Сойку не спешила принимать протянутый веер, но улыбнулась обворожительно. Тонкая бровь её взлетела вверх. Катаси раскрыл веер и взмахнул им.
Юкия удивлённо ахнула. Едва слышно, но этого хватило, чтобы привлечь внимание. Девушка смотрела на веер с неподдельным изумлением.
Бедняжка: неужели жизнь в глуши сделала её настолько непритязательной, что простой, хоть и мастерски расписанный веер так удивил её?
Сойку рассмеялась и протянула обе руки, чтобы с почтением принять подарок. Да какой это был подарок? Катаси отругал себя за тщеславие: её же вещица, пусть и преображённая его рукой, едва ли могла считаться таковым.
Сойку покрутила веер в руках. Взмахнула им раз и другой, полюбовалась сперва алыми бабочками и цветами, затем пожеланиями благополучия[9], которые Катаси изящным почерком изобразил на обратной стороне полотна.
– Тебе и впрямь удалось меня порадовать, Катаси, – сказала Сойку.
Довольство, пропитавшее звук её голоса, сделало его томным и глубоким. Она посмотрела на племянницу. Ухмылка исказила нежные черты её лица.
– Тебе даже удалось выманить мою дорогую племянницу из своего панциря, жаль, что ненадолго. Не будем к ней слишком строги: то, что она спустилась сегодня в сад, уже замечательно!
Девушка смутилась и вновь опустила взгляд. Подвески её заколок звякнули жалобно. Катаси вновь почудилось, что нежность в голосе Сойку была поддельной, наигранной, искусственной… Неужели она недовольна тем, что ей навязали родственницу-сироту? Может быть, она завидует юности и красоте воспитанницы? В любом случае Катаси понимал: лишнее внимание хозяйки Юкии не в радость. Он попытался отвлечь Сойку. Благо у него был отличный повод.
– Я принёс несколько эскизов для ширмы, – сказал он.
Стопка рисовой бумаги оказалась в руках Сойку. Она перебирала рисунки, и по её лицу нельзя было понять, нравится ли ей хоть что-нибудь. Женщина больше не хмурилась, как когда смотрела рисунки с утками-мандаринками, но и не улыбалась, как когда смотрела на расписанный веер. Катаси и сам понимал, что не предложил ей ничего особенного. Художник заметил и то, что Юкия больше не смотрит на чашку в своих руках. Она наблюдала за шуршащими эскизами. Заметила это и Сойку.

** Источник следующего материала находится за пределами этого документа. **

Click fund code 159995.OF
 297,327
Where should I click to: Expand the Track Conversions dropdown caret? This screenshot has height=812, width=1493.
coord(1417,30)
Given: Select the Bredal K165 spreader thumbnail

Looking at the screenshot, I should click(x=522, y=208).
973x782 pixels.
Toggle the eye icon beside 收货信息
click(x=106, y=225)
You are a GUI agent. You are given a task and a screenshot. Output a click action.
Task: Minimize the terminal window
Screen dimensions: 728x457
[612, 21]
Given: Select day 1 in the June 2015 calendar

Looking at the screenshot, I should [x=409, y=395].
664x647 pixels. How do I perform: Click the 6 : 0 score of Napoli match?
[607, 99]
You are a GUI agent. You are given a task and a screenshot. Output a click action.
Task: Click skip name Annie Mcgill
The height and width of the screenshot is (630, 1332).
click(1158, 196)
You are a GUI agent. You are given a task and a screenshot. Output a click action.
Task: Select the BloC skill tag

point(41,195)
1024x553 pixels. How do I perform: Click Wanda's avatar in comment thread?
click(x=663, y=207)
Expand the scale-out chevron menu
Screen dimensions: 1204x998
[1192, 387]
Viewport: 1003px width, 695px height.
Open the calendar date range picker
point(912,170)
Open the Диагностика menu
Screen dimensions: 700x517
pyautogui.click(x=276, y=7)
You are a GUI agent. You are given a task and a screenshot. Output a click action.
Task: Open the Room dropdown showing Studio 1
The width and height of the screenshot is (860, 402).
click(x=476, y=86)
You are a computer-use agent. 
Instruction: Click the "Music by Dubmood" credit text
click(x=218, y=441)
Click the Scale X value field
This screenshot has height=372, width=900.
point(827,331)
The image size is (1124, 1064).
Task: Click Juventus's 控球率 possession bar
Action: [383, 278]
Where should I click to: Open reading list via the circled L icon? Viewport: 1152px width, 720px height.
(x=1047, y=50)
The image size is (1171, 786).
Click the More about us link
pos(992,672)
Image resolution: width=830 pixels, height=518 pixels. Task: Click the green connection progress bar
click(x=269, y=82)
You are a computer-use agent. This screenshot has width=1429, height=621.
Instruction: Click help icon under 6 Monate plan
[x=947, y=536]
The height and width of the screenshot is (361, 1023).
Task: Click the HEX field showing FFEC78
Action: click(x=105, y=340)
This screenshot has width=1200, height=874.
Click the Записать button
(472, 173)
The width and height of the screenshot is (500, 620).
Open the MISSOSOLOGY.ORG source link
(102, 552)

– Юкия! Скажи-ка ты, какой тебе из рисунков приглянулся, – сказала хозяйка, протягивая ей пачку просмотренных рисунков. – В конце концов, это в твою комнату мы поставим ширму!
Девушка с недоумением и опаской приняла эскизы из рук тёти. Она принялась перебирать их с куда большим вниманием, чем делала до этого Сойку. Хозяйка же закурила. Весь её вид выражал одно: ей совершенно всё равно, что выберет Юкия. Катаси же медленно осознавал тот факт, что ширма, которую он должен был украсить, предназначалась для девушки.
Юкия остановилась. Один из набросков привлёк её внимание, и она долго всматривалась в него. Настолько долго, что Сойку воскликнула:
– Да что же ты там так долго разглядываешь?
Совершенно бесцеремонно женщина выхватила рисунок из рук воспитанницы. Катаси не понял, как у неё это получилось: движение её было очень быстрым и смазанным, да и к тому же Юкия сидела, казалось, слишком далеко. Может, он погрузился в свои мысли настолько глубоко, что стал рассеянным?
– Три друга зимы[10], символизируют стойкость, – произнесла Сойку. – Чем же они лучше прочих?
Катаси понял, что речь идёт об эскизе, который сам бы он никогда не выбрал. Бамбук, сосна и цветущая слива – сюжет, который так любил рисовать его отец, а сам Катаси мог изобразить растения с закрытыми глазами. Хороший символ, но в одном Сойку была права: он ничем не был лучше прочих. Он был обыкновенным.
– В этом рисунке много жизни, – произнесла Юкия тихо, но уверенно.
Кажется, ответ её поразил их обоих. Сойку усмехнулась.
– Будь по-твоему!
Она пробормотала под нос еле слышно что-то ещё. Катаси не смог расслышать, что именно.
Юкия
Девушка плохо спала в эту ночь. Казалось, выработанная с годами способность спать по много часов подряд покинула её. Стоило ей заснуть, как образы, вязкие, словно дёготь, возникали перед внутренним взором и пугали её до ужаса. С колотящимся сердцем она вскакивала с футона, не в силах сразу понять: где граница между явью и ночными видениями.
Ей бы радоваться, что она выйдет на улицу. Хотя бы в сад! Её тело слабело без движения, а лёгкие нуждались в свежем осеннем воздухе. Однако ей было страшно. Она даже не знала, чего боится больше: проговориться и обречь тем самым смертного юношу на страшный конец или, наоборот, что ей не хватит сил рассказать правду, коли представится шанс.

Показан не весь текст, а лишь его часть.